__JOB__
Reproduce the data below line for line, keeping every character and the original order unchanged.

__AVAILABLE DATA__
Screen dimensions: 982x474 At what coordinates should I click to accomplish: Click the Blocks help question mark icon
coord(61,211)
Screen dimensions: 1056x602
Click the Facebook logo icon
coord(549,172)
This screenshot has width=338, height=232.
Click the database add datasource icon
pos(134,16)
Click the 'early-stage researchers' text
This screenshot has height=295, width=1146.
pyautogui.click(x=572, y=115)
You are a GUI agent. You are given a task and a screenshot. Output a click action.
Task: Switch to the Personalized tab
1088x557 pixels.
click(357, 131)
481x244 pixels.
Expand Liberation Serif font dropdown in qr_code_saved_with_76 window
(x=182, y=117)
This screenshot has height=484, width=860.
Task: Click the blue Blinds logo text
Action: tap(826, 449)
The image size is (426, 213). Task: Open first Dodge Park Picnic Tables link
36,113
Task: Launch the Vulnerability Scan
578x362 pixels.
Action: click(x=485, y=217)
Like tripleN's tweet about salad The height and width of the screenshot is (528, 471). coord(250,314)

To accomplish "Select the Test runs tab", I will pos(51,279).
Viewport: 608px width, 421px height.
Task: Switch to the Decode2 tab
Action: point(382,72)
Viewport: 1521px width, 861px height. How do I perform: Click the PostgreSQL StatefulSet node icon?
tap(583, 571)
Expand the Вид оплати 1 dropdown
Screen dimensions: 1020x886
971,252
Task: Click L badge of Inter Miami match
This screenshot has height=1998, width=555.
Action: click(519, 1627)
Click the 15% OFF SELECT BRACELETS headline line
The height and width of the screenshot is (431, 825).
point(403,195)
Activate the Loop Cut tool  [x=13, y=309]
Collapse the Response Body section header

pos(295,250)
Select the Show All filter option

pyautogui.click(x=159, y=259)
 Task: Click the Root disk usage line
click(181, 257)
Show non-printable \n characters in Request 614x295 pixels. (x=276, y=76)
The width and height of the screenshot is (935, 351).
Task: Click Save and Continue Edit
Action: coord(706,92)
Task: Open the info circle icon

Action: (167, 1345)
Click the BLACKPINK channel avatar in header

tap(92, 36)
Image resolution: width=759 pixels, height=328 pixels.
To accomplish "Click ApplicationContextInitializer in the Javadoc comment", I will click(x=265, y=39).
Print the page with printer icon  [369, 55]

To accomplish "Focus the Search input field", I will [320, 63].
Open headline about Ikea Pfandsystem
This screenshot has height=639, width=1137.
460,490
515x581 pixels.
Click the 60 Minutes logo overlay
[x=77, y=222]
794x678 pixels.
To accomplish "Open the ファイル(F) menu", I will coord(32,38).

__SOLUTION TO THE EXERCISE__
Screen dimensions: 982x474 At what coordinates should I click to accomplish: Click the Blocks help question mark icon
coord(61,211)
Screen dimensions: 1056x602
Click the Facebook logo icon
coord(549,172)
This screenshot has width=338, height=232.
Click the database add datasource icon
pos(134,16)
Click the 'early-stage researchers' text
This screenshot has height=295, width=1146.
pyautogui.click(x=572, y=115)
You are a GUI agent. You are given a task and a screenshot. Output a click action.
Task: Switch to the Personalized tab
1088x557 pixels.
click(357, 131)
481x244 pixels.
Expand Liberation Serif font dropdown in qr_code_saved_with_76 window
(x=182, y=117)
This screenshot has height=484, width=860.
Task: Click the blue Blinds logo text
Action: tap(826, 449)
The image size is (426, 213). Task: Open first Dodge Park Picnic Tables link
36,113
Task: Launch the Vulnerability Scan
578x362 pixels.
Action: click(x=485, y=217)
Like tripleN's tweet about salad The height and width of the screenshot is (528, 471). coord(250,314)

To accomplish "Select the Test runs tab", I will pos(51,279).
Viewport: 608px width, 421px height.
Task: Switch to the Decode2 tab
Action: point(382,72)
Viewport: 1521px width, 861px height. How do I perform: Click the PostgreSQL StatefulSet node icon?
tap(583, 571)
Expand the Вид оплати 1 dropdown
Screen dimensions: 1020x886
971,252
Task: Click L badge of Inter Miami match
This screenshot has height=1998, width=555.
Action: click(519, 1627)
Click the 15% OFF SELECT BRACELETS headline line
The height and width of the screenshot is (431, 825).
point(403,195)
Activate the Loop Cut tool  [x=13, y=309]
Collapse the Response Body section header

pos(295,250)
Select the Show All filter option

pyautogui.click(x=159, y=259)
 Task: Click the Root disk usage line
click(181, 257)
Show non-printable \n characters in Request 614x295 pixels. (x=276, y=76)
The width and height of the screenshot is (935, 351).
Task: Click Save and Continue Edit
Action: coord(706,92)
Task: Open the info circle icon

Action: (167, 1345)
Click the BLACKPINK channel avatar in header

tap(92, 36)
Image resolution: width=759 pixels, height=328 pixels.
To accomplish "Click ApplicationContextInitializer in the Javadoc comment", I will click(x=265, y=39).
Print the page with printer icon  [369, 55]

To accomplish "Focus the Search input field", I will [320, 63].
Open headline about Ikea Pfandsystem
This screenshot has height=639, width=1137.
460,490
515x581 pixels.
Click the 60 Minutes logo overlay
[x=77, y=222]
794x678 pixels.
To accomplish "Open the ファイル(F) menu", I will coord(32,38).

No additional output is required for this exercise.